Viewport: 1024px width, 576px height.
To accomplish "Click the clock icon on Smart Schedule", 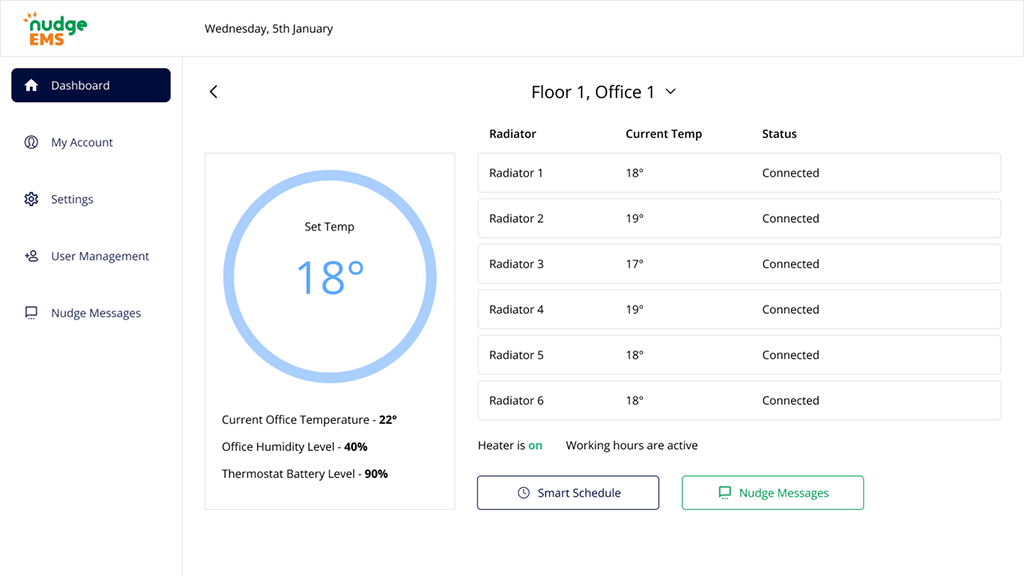I will (x=523, y=493).
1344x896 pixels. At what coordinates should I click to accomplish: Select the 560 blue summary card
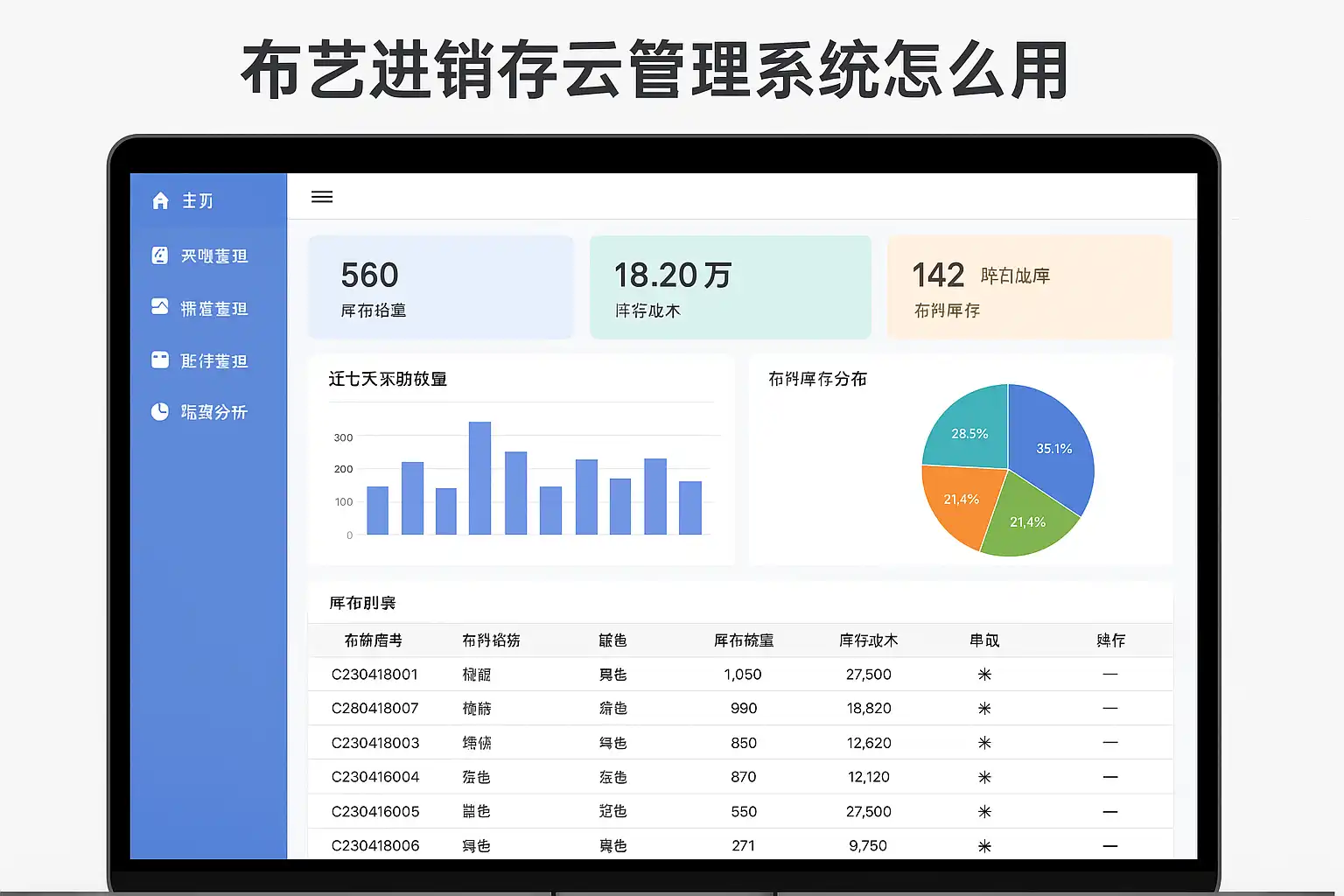coord(441,287)
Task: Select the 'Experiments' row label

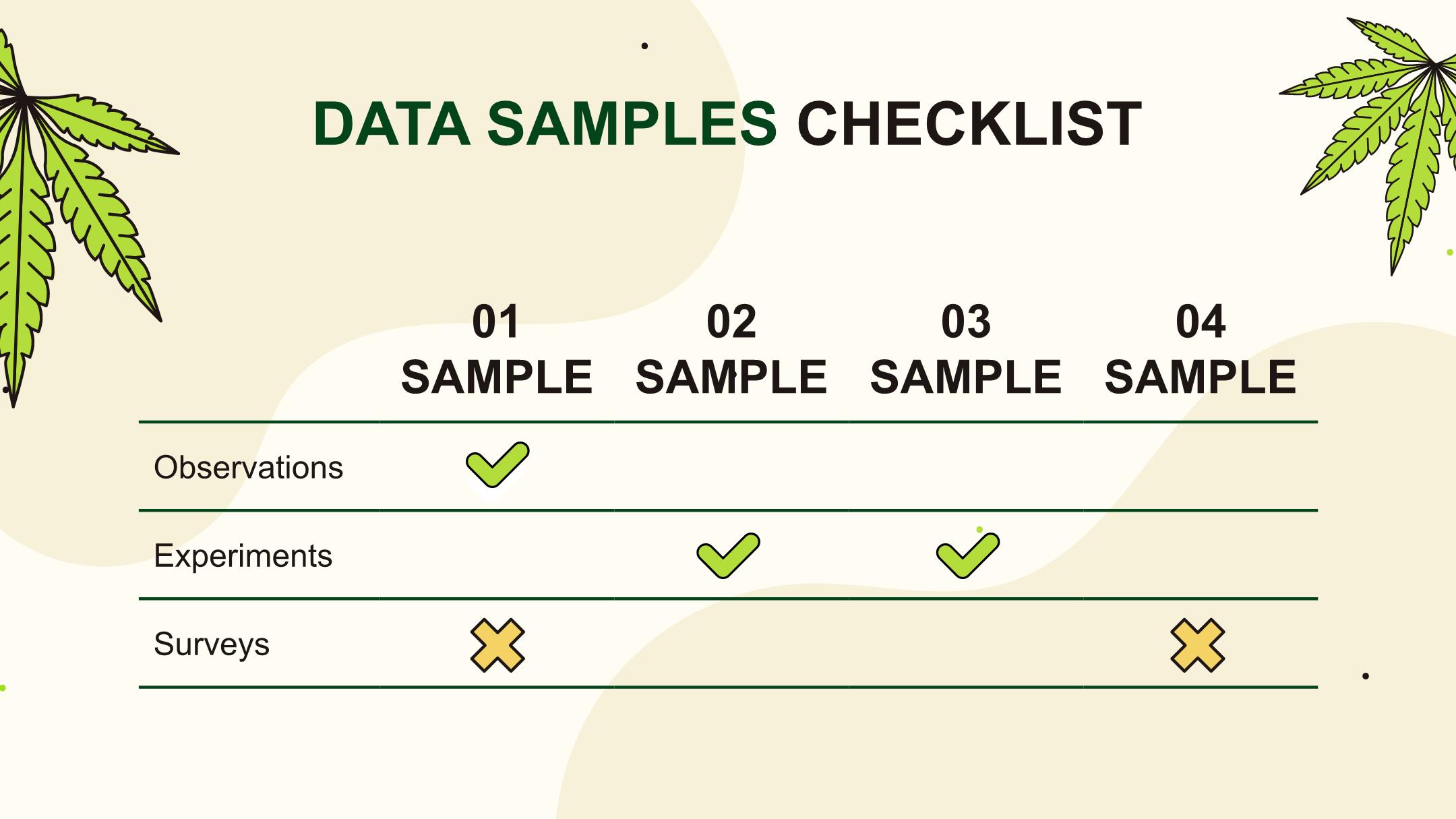Action: point(243,556)
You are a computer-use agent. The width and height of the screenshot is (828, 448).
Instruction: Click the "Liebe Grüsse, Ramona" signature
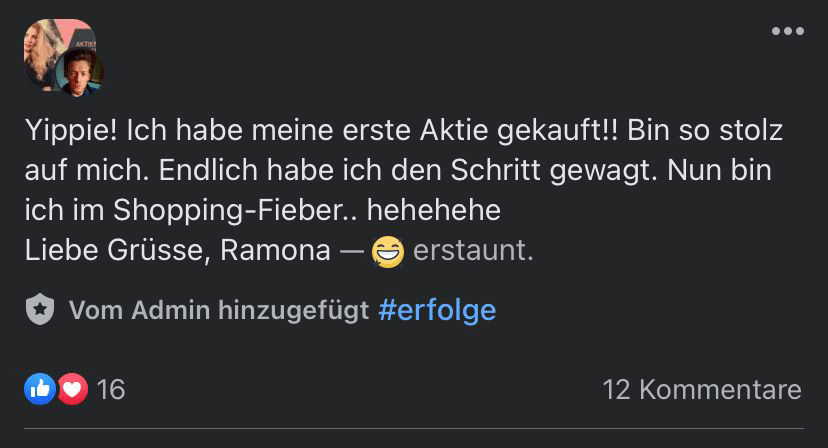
__________________________________________________
## The problem:
For this task, give again exactly the lines from the line with "Task: Select the 'Experiments' row label" through the end of the entries, including both ends, and omit the pictures.

## Response:
Task: Select the 'Experiments' row label

Action: point(243,556)
You are a computer-use agent. The width and height of the screenshot is (828, 448).
Instruction: Click the "Liebe Grüsse, Ramona" signature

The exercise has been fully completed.